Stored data
————

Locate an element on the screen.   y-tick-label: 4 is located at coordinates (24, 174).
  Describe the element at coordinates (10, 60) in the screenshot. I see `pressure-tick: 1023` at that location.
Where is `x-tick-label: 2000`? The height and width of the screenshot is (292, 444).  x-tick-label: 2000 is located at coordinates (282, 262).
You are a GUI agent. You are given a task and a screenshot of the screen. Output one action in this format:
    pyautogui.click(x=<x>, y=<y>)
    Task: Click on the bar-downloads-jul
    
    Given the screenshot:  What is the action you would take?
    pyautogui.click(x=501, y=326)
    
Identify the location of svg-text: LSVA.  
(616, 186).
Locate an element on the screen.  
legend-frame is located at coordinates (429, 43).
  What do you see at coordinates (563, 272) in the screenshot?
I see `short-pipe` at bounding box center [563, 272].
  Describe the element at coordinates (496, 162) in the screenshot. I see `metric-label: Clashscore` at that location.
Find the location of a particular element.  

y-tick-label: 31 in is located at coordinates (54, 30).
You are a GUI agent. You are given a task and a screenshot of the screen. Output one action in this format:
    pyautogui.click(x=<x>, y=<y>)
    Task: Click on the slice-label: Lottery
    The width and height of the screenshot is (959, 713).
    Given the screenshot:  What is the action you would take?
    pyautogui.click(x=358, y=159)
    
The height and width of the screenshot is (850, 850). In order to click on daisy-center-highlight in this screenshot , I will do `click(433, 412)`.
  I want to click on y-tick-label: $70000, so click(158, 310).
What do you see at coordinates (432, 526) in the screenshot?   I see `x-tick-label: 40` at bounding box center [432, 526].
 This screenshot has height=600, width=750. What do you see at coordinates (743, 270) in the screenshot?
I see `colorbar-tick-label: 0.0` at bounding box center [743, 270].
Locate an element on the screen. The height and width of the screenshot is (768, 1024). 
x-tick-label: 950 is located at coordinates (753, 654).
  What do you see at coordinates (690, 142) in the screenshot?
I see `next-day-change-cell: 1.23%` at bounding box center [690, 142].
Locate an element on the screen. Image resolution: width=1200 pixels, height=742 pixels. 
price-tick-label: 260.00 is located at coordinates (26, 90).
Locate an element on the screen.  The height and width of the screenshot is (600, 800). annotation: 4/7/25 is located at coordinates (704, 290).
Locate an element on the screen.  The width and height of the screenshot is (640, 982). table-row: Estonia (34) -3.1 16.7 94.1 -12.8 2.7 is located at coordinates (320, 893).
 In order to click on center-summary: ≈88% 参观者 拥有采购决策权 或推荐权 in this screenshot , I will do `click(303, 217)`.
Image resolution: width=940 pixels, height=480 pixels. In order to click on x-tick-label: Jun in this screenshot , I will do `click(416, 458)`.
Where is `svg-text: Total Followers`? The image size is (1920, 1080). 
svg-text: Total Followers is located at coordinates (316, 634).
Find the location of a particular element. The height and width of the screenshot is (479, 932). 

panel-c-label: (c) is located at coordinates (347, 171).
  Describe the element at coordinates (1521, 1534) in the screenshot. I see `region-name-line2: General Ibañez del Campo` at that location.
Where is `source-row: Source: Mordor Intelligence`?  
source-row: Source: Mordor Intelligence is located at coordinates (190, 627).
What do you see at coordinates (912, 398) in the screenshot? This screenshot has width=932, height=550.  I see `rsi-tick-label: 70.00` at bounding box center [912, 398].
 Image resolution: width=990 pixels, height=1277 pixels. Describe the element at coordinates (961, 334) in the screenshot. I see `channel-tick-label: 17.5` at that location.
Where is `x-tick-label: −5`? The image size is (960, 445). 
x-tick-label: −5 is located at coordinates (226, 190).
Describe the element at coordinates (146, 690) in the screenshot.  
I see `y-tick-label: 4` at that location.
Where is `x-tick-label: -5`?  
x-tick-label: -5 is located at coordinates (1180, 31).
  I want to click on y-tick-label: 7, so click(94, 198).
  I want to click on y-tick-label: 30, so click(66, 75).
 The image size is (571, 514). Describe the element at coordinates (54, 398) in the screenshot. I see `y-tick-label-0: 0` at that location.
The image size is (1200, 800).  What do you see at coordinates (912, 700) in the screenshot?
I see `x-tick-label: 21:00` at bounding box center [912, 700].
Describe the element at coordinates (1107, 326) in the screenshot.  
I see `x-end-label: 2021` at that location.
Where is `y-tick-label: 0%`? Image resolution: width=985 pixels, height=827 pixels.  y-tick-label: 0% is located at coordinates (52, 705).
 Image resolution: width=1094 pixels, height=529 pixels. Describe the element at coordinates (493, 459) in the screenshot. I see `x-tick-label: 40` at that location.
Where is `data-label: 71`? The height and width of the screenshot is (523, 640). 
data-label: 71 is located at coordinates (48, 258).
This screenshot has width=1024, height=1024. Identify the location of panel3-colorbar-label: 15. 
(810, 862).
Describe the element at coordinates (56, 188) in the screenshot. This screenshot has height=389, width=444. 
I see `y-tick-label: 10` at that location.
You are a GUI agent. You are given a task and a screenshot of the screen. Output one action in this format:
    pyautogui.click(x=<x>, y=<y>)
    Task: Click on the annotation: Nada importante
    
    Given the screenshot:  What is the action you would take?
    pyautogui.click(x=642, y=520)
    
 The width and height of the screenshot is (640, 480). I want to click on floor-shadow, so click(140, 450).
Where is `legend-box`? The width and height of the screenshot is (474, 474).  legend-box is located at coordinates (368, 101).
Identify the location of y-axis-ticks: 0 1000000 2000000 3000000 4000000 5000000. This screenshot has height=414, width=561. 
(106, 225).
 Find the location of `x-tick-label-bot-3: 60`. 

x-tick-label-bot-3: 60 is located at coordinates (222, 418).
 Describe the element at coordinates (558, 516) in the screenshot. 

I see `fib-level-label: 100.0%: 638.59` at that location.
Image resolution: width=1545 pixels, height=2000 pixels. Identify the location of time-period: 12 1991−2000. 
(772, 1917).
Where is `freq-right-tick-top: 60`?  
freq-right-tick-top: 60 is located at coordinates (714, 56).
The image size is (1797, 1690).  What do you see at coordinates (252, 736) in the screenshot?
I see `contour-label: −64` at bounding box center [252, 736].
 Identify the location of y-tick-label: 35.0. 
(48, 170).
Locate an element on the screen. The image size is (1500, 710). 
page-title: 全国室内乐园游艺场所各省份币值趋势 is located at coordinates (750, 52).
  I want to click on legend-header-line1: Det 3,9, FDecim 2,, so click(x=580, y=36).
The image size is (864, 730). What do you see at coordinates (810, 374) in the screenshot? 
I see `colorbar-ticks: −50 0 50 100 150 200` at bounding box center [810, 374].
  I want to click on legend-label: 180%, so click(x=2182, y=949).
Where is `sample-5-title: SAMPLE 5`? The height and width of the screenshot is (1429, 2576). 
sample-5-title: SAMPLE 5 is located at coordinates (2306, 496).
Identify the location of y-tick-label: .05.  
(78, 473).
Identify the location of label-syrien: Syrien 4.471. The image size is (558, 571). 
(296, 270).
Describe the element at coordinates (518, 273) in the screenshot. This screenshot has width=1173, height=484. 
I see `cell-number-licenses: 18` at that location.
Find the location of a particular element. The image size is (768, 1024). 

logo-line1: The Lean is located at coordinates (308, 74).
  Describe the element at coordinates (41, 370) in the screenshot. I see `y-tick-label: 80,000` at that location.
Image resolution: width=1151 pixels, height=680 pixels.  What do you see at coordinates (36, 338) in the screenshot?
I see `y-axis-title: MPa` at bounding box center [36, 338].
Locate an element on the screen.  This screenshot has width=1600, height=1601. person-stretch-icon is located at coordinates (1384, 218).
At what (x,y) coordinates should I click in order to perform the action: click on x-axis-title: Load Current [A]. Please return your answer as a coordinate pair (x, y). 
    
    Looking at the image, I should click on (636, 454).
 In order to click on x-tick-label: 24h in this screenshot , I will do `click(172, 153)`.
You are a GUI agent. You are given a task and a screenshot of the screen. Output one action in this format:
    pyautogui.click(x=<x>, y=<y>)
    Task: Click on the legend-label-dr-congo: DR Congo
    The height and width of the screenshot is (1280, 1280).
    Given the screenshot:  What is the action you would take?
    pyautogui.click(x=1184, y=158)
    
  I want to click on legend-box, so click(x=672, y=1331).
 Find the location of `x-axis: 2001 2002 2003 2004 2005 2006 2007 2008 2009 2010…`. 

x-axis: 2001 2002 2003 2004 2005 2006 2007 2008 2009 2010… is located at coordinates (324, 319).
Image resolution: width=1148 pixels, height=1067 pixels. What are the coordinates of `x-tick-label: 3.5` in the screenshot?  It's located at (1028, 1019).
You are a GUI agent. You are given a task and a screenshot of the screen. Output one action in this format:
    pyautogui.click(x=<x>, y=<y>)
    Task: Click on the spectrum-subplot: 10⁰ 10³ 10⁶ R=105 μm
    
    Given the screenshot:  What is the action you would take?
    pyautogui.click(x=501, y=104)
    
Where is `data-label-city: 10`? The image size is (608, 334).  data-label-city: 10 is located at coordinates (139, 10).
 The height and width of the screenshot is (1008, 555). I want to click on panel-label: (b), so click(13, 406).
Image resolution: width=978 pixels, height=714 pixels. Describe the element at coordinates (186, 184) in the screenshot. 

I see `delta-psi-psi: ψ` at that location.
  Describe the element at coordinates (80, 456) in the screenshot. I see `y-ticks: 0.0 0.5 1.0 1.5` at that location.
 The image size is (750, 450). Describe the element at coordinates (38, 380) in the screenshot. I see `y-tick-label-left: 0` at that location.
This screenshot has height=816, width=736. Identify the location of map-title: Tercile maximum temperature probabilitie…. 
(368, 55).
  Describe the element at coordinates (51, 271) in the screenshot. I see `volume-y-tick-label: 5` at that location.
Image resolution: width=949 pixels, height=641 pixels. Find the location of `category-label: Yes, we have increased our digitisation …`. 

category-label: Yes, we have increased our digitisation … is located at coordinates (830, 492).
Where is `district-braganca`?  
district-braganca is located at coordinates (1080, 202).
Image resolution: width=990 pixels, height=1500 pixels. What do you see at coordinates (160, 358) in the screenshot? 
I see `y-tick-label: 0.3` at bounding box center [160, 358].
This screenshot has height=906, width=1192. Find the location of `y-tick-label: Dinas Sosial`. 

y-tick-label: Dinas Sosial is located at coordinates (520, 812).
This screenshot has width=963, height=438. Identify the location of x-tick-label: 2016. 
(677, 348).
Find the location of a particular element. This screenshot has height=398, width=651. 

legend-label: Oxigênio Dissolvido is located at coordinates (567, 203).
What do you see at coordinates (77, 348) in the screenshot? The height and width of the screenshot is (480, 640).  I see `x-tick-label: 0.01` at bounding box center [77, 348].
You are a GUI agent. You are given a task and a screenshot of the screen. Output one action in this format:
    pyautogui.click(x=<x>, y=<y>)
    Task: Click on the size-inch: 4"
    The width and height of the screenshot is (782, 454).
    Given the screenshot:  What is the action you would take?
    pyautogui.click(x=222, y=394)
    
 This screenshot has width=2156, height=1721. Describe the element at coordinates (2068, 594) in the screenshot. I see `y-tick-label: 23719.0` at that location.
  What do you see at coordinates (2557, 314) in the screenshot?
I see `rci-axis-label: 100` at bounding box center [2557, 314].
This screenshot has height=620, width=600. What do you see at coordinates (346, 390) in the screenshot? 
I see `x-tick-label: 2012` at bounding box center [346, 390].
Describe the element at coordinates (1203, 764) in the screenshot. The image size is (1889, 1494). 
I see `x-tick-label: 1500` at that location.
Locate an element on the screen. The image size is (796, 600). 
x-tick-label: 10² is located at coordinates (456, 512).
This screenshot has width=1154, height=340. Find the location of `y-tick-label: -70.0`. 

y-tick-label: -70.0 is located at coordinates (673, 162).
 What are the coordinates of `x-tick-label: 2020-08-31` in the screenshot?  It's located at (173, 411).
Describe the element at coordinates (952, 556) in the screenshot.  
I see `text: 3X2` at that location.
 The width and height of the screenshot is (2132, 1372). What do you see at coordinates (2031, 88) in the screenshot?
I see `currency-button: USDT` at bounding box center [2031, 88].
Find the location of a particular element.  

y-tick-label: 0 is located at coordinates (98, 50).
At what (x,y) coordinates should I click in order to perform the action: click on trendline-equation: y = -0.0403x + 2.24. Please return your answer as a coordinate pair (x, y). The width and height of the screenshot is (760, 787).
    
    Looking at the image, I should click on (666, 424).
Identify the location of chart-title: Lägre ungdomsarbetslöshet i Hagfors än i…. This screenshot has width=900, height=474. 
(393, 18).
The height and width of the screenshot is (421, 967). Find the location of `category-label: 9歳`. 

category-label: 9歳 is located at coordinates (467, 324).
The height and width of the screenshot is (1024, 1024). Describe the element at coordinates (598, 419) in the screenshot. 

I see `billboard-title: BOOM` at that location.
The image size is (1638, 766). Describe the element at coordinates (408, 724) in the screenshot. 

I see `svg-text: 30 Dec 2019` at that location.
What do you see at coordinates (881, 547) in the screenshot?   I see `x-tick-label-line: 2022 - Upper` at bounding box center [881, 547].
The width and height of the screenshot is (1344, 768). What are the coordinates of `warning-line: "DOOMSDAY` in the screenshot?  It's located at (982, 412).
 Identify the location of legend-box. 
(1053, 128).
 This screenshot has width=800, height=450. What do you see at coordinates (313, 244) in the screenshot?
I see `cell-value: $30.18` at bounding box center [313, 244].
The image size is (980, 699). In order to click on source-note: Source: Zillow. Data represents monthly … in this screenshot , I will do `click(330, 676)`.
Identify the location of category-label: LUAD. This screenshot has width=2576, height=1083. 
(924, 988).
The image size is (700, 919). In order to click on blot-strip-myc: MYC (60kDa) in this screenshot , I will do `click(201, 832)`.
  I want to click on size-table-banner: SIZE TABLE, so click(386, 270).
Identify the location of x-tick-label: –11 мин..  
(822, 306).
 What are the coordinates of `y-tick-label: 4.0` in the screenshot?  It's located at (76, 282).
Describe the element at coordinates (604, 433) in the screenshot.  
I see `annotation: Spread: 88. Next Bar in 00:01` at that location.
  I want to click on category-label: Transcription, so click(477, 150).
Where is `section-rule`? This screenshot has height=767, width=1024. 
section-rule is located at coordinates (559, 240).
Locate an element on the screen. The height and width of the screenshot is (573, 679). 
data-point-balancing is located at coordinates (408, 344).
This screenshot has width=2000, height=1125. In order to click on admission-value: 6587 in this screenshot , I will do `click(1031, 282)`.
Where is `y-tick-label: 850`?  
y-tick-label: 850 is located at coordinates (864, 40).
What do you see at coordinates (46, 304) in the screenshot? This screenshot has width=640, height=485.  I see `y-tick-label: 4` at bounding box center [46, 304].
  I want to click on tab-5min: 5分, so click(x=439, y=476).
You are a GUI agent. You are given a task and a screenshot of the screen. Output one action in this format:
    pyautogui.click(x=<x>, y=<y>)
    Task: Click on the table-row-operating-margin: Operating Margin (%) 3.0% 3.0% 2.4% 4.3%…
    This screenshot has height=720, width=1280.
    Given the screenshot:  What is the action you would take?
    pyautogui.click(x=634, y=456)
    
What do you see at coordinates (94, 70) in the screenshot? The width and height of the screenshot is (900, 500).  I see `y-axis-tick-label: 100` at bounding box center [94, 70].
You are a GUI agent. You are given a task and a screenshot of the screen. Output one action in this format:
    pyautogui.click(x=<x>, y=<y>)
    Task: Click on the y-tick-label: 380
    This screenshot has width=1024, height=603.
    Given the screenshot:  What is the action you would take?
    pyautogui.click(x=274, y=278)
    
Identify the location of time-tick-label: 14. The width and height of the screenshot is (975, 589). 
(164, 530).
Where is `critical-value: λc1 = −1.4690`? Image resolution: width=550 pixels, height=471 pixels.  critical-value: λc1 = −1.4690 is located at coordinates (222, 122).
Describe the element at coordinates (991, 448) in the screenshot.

————

Print the items from the line containing "Identify the location of y-tick-label: 35.0." through the line containing "I want to click on legend-header-line1: Det" exactly as they appear, including both end lines.

**Your response**:
 Identify the location of y-tick-label: 35.0. 
(48, 170).
Locate an element on the screen. The image size is (1500, 710). 
page-title: 全国室内乐园游艺场所各省份币值趋势 is located at coordinates (750, 52).
  I want to click on legend-header-line1: Det 3,9, FDecim 2,, so click(x=580, y=36).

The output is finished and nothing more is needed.